Diese natürliche Konkurrenz zwischen Alter und Jugend, zwischen verwelkter und blühender Schönheit, wird durch die Problematik der Supreme ganz besonders gut verdeutlicht: Manifestiert sich eine neue Supreme, so raubt diese der alten Supreme die Lebenskraft, bis diese stirbt und durch die neue Generation ersetzt wird. Macht war für Fiona schon immer ein entscheidender Faktor und so tötete sie nicht nur ihre Vorgängerin (toll inszenierter, dramaturgisch wichtiger Rückblick ins Jahr 1971), sondern auch ihre Nachfolgerin (beste Szene der Folge). Wie sich Fiona und Madison erst annähern und einen lustigen Abend miteinander verbringen, nur damit Fiona Madison am Ende die Kehle aufschlitzt, ist wunderbar eingefädelt worden und unterstreicht erneut das intrigante Wesen Fionas. Hier ist der Mut, mit Madison einen Hauptcharakter gleich in der dritten Episode sterben zu lassen, wirklich lobenswert, weil damit absolut nicht zu rechnen war – schade ist es hier nur um die tolle Dynamik zwischen Fiona und Madison, von der man gerne noch mehr gesehen hätte. Oder dürfen wir Madison vielleicht doch bald wieder zurückerwarten? Bei "American Horror Story" ist ja bekanntermaßen alles möglich.

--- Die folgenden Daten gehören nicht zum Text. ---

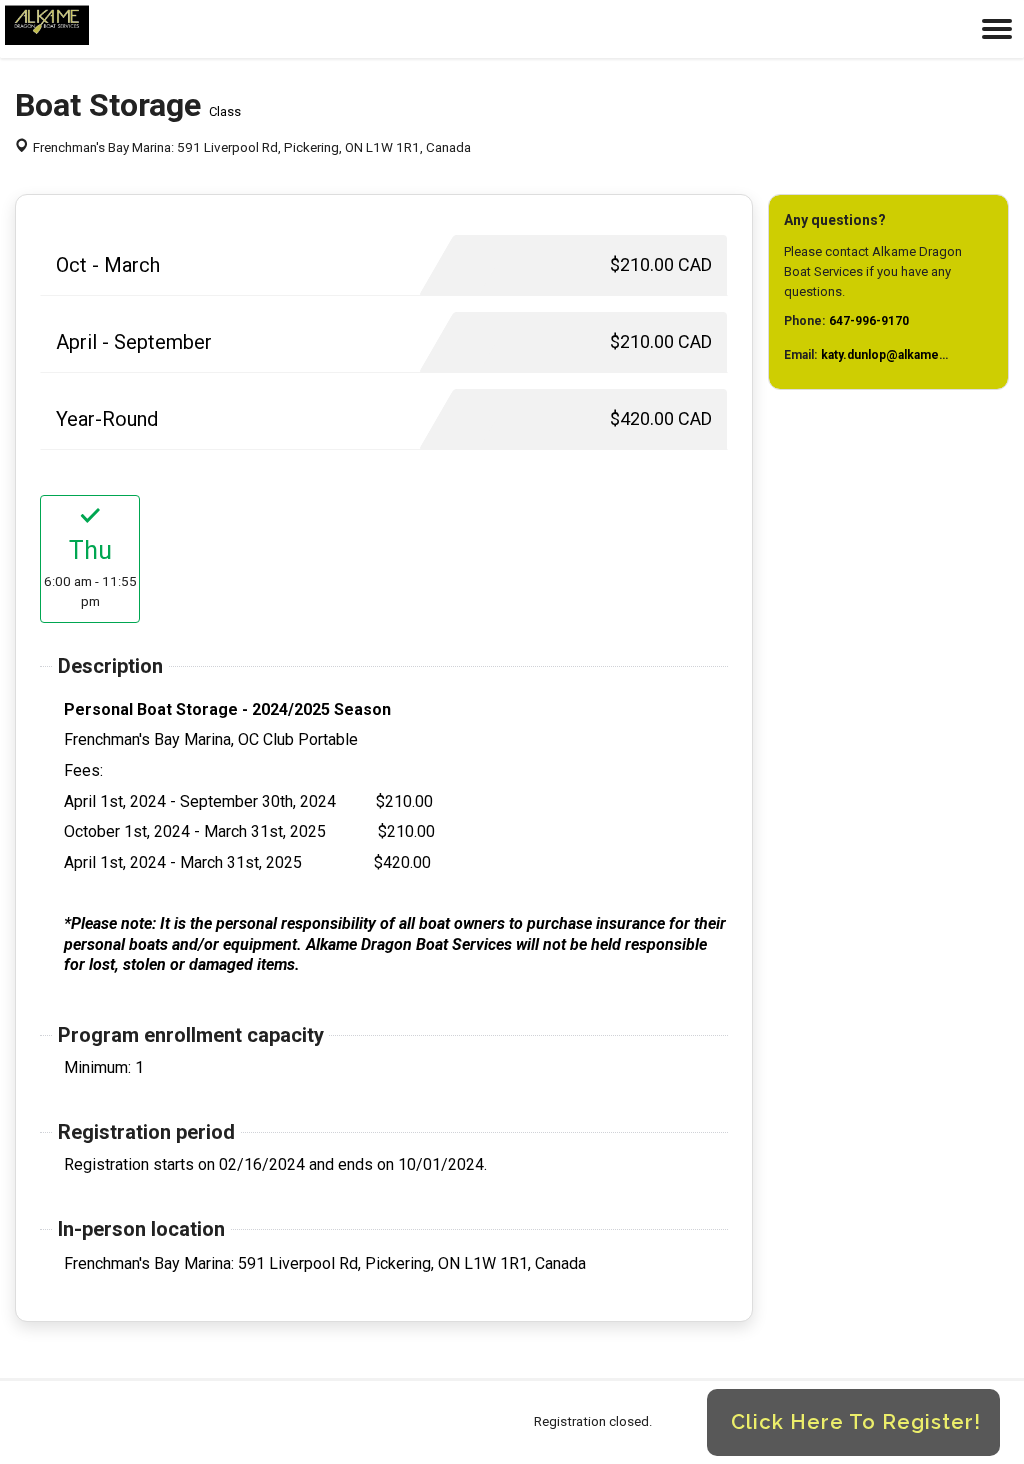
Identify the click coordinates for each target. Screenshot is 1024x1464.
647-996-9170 (869, 321)
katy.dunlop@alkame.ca (888, 355)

Und kurze Zwischenfrage: Was hat es eigentlich mit Spalding auf sich?
"That magic box lies!"
In der Miss Robichaux Akademie passieren aber noch ganz andere Dinge. Zunächst einmal haben wir Delphine LaLaurie, die sich ihren neuen Lebensumständen anpassen muss und überhaupt nicht damit klarkommt, dass Afro-Amerikaner jetzt die gleichen Rechte haben und auch noch Präsident werden können. Diese humorvoll-satirische Herangehensweise an die Thematik ist definitiv gelungen, denn allein eine heulende Kathy Bates vor dem Fernseher, die die Welt nicht mehr versteht, ist einfach Gold wert. Allerdings sollte Bates in Zukunft schon mehr zu tun bekommen, als Queenies persönliche Sklavin zu sein – LaLaurie darf keinesfalls auf eine Comedyrolle reduziert werden, dafür wurde sie uns als viel zu angsteinflößend und mächtig vorgestellt.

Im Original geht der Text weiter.